* _Exercise requirements_: Work out how many lines below contain "Task". Provide only the figure.

* _Supplied entries_:
----------

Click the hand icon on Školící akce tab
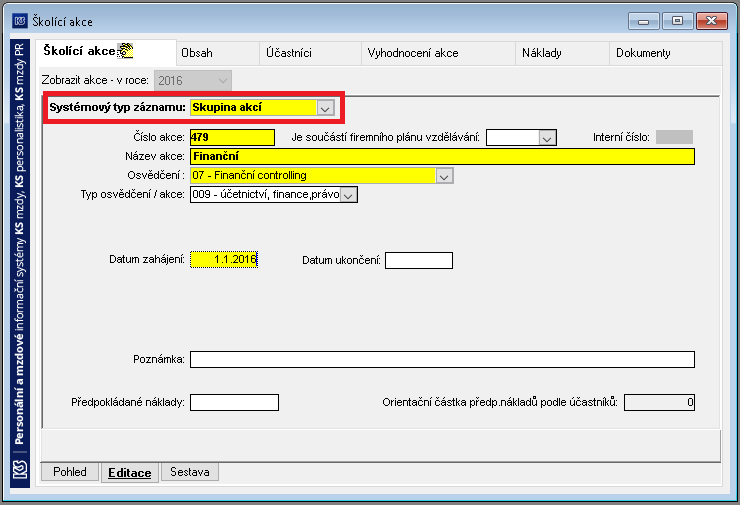This screenshot has height=505, width=740. pos(126,50)
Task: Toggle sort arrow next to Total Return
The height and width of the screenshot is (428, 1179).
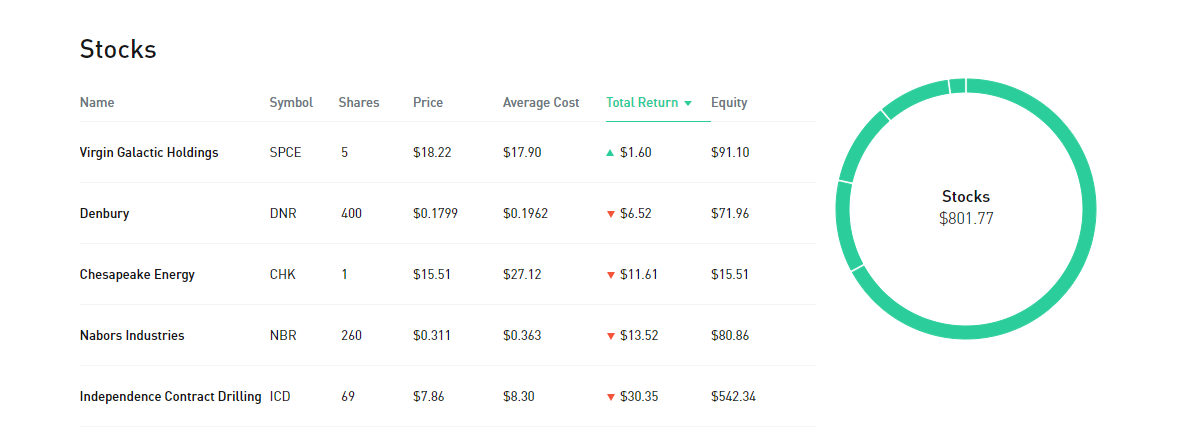Action: point(688,103)
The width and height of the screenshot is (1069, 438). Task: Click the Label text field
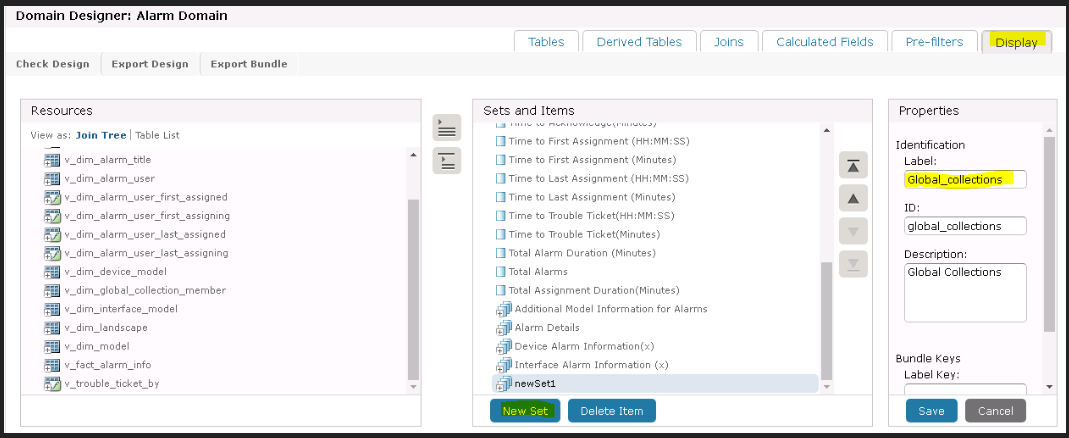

----------

* _Answer_: 2